Investing.com -- Oil prices fell slightly on Monday after weak business activity data from China pointed to worsening economic conditions in the world’s largest oil importer, although the prospect of more stimulus measures in the country kept losses limited.
Prices were sitting on five straight weeks of gains, and were also set for stellar gains in July as signs of tightening global supplies this year invited more long positioning in crude markets.
But this rally now appeared to be on hold, amid continued signs of weak economic conditions in China. Markets were also awaiting more cues on the U.S. economy from nonfarm payrolls data due later in the week.
Brent oil futures fell 0.3% to $84.14 a barrel, while West Texas Intermediate crude futures fell 0.3% to $80.35 a barrel by 22:258 ET (02:28 GMT).
China stimulus in focus after weak PMIs
Data on Monday showed that Chinese manufacturing activity shrank for a fourth straight month in July, while broader business activity also deteriorated as the country struggles with a slowing post-COVID economic recovery.
But concerns over the weak data were largely offset by expectations of more stimulus measures from the country, with media reports suggesting that officials are set to unveil more spending measures later on Monday.
Monday’s data furthered the case for more fiscal support for the economy, as it struggles with weak spending and slowing inflation.
While Chinese oil imports have remained close to record levels this year, fuel demand in the country has remained well below pre-COVID levels. Oil bulls are betting that more stimulus measures in the country will help improve fuel consumption.
Promises of more Chinese stimulus were also among the key factors behind an oil market rally over the past month, as the country’s top policymakers vowed to further support the economy.
Oil set for best month since Jan 2022
Despite stalling on Monday, oil price futures were set to add between 12% and 14% in July - their best monthly performance since January 2022.

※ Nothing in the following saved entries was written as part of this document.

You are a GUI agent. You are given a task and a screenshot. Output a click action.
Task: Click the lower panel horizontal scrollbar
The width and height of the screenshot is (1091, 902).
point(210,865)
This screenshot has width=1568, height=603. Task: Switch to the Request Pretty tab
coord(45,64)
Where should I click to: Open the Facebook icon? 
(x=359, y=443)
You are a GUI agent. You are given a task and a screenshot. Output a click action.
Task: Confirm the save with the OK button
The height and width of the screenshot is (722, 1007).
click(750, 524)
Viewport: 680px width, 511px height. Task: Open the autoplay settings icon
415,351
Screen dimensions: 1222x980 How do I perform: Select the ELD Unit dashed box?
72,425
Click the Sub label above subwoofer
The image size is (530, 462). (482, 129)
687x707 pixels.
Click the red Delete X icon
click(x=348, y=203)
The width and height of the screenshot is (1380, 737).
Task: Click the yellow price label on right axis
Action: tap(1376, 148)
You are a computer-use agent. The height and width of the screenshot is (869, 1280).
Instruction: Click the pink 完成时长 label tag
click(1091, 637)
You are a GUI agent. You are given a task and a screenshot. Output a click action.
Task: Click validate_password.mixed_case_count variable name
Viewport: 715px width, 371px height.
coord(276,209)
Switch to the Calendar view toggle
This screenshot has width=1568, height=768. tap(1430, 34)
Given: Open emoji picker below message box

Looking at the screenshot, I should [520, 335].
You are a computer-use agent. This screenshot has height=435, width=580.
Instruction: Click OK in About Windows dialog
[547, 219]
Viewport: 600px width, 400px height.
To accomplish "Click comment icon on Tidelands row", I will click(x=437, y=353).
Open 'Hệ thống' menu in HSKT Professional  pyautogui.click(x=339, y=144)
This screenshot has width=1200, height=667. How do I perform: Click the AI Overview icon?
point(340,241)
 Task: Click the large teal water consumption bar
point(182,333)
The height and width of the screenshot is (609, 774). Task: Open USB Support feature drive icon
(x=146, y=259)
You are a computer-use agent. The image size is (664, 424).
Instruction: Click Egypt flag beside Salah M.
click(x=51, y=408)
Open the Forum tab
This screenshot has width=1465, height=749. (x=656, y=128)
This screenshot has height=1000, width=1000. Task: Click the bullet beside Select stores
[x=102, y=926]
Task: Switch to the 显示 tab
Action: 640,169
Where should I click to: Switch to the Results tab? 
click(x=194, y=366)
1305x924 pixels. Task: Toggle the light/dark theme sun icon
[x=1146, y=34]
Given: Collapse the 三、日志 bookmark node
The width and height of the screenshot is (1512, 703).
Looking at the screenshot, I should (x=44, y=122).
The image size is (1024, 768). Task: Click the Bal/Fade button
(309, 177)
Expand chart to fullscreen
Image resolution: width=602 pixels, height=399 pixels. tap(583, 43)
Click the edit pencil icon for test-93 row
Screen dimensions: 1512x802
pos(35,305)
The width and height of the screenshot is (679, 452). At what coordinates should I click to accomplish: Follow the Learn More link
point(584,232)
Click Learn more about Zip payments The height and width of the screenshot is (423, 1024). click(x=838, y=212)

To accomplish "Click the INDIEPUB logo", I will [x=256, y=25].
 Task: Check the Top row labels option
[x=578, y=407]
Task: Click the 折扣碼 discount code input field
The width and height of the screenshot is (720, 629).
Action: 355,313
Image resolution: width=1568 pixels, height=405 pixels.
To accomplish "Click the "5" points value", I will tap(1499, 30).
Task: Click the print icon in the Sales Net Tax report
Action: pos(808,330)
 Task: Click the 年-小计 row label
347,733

Signs of tightening supplies, following production cuts by major oil exporters Saudi Arabia and Russia, were the biggest boost to the market over the past month. Recent production cuts from the two nations are also expected to keep markets tight for the remainder of the year.
Weakness in the dollar, following mixed signals on future rate hikes from the Federal Reserve, also aided oil prices, as did signs of steady fuel demand in the U.S.